### AUSZUG ###
USA

Zwischen Normalität und Tod

Eine Seite aus dem Tagebuch von Joseph Stripounsky Foto: dpa

Das United States Holocaust Memorial Museum in Washington will mit einem großen Erinnerungsprojekt Zeitzeugenberichte aus der NS-Zeit erstmals einer breiten Öffentlichkeit zugänglich machen. Dafür werden Tagebücher von Holocaust-Überlebenden und Opfern, geschrieben während der Zeit der Nazi-Gräuel, übersetzt und digitalisiert.

Dem Museum liegen rund 200 Tagebücher in 17 Sprachen vor. Die Veröffentlichung dieser »Beweisstücke« sei wichtig, um den Holocaust besser zu verstehen und Holocaust-Leugner zu widerlegen, sagt Museumsmitarbeiterin Dana Weinstein. Das Projekt soll mit Spenden finanziert werden.
###
* AUFGABE 1 *
Fasse den Auszug über das Tagebuchprojekt in zwei Sätzen zusammen.
* AUFGABE 2 *
Erkläre in höchstens zwei Sätzen, warum die Veröffentlichung der Tagebücher laut dem Auszug über das Tagebuchprojekt wichtig ist.
* AUFGABE 3 *
Greife den Auszug über das Tagebuchprojekt nach seinem letzten Satz auf und schreibe ihn weiter.
### GESAMMELTES MATERIAL ###
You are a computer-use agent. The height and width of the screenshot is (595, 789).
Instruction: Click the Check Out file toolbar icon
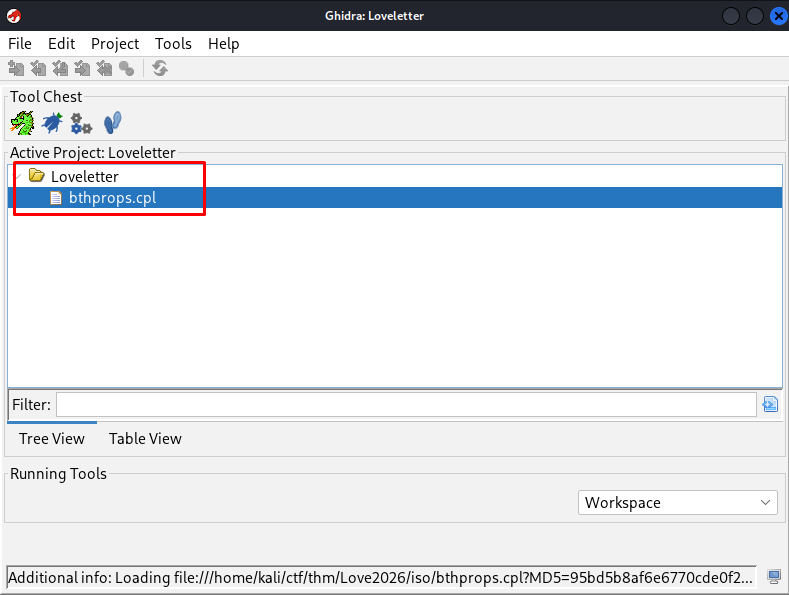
###
* LÖSUNG 1 *
Das United States Holocaust Memorial Museum in Washington will Tagebücher von Holocaust-Überlebenden und Opfern aus der NS-Zeit übersetzen und digitalisieren, um sie erstmals einer breiten Öffentlichkeit zugänglich zu machen. Dem Museum liegen rund 200 Tagebücher in 17 Sprachen vor, und das Projekt soll mit Spenden finanziert werden.

* LÖSUNG 2 *
Nach Aussage der Museumsmitarbeiterin Dana Weinstein ist die Veröffentlichung dieser »Beweisstücke« wichtig, um den Holocaust besser zu verstehen. Zudem sollen sie dazu dienen, Holocaust-Leugner zu widerlegen.

* LÖSUNG 3 *
tagebücher Man wolle die vielfältigen Stimmen der Opfer erklingen lassen, erläutert Kuratorin Kyra Schuster. Es geht um Bruchstücke aus Lebensgeschichten zwischen Normalität und Tod. Ruth Müller aus Mannheim schreibt in einem mit Bleistifthalter versehenen rot umrandeten Tagebuch von ihrem Teenager-Leben Anfang der 30er-Jahre: der erste Kuss mit 15. 1937, ein paar Jahre später, hätte es ernst werden können. »Der Mann wollte mich heiraten und ich ihn auch! Aber der elende Hund Hitler, das Saustück. Arierparagraph ...«

»Wir trafen uns noch einige Male, aber es hat keinen Zweck«, notiert die junge Frau. Ruths Mutter Marie war Jüdin. 1939 erhielten die Müllers die Einreisegenehmigung nach England, mit dem Zug sei es von London »vorbei an verdunkelten Bahnhöfen« nach Manchester gegangen, und von dort in die USA.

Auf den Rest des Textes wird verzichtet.